As JK popularity boomed the original admin for JKOwners couldn't put the time into it so he sold it to pirate4x4. pirate moved there JK stuff to JKOwners.com.

You need to set up your rig to suit your needs not to what others feel your rig should be.

I would steer away from a roof top tent if you really love exploring. Having to fold up your tent and put your stuff away everytime you want to drive is kind of a pain. It's much easier to pack a tent or tow a trailer and establish a base camp. Of course for this doesn't work if you plan on only spending one night in each location, but most folks I know set up a base camp.

We run 35's with beadlocks which works great on the rocks and fantastic in sandy washes. I wouldn't be off road without the beadlocks.

As for onboard air we run a powertank for speed and the ability to run power tools with a small back up compressor.
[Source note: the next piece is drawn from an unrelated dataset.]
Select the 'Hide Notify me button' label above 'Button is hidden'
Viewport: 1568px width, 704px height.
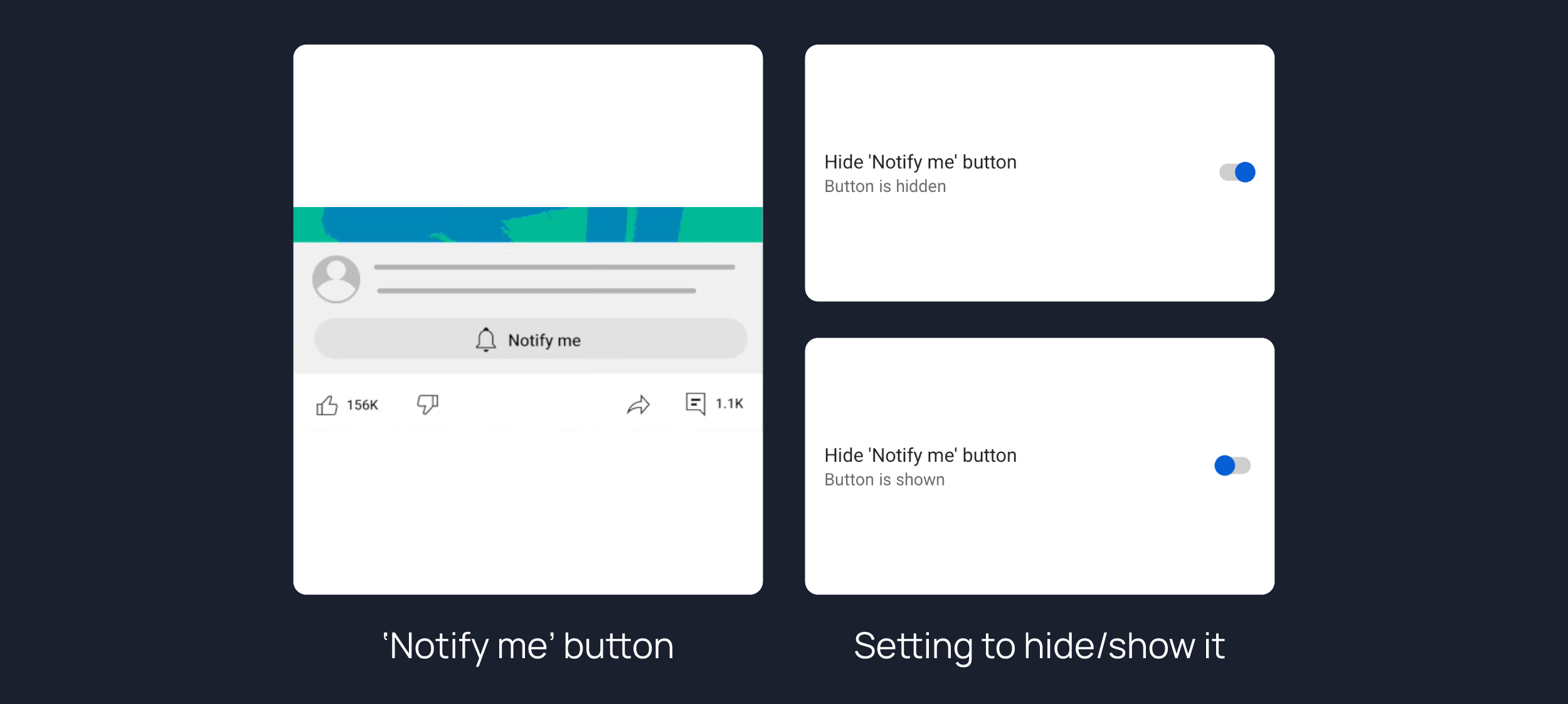click(x=920, y=162)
As for a roof rack and ladder, if you don't need it, skip the extra weight. The JKU has a ton of interior space and if you don't need the 2nd row seats, take them out. Kilby and poly performance make "floor systems" that give you a flat floor where the 2nd row was and it includes access to the foot wells for storage. We have a roof rack the we only run if we've got the whole family (5+75lb dog) on a hardcore technical multiday trail. Otherwise we fit everything inside. We have both interior and exterior jamboree racks.

Upgraded bumpers are a must as is something beefier than the Rubicon Rails. With the long wheelbase of the JKU we opted for poly performance's boatsides. They give protection in the rocks and you can pivot on them for tighter turns. They are HEAVY so keep that in mind.

Dual batteries are a good investment, as for the fridge, fantastic for long trips out in the outback, but pricey and bulky for the amount of fridge space you get. It's on my long term list but as long as I have to feed 3 teenagers, it's going to have to wait. We freeze all possible foods we pack which makes our cooler stay plenty cold on multiday trips.

Rotopax are cool but very pricey and don't hold too much water. Traditional jerry cans with spigots have worked better for us.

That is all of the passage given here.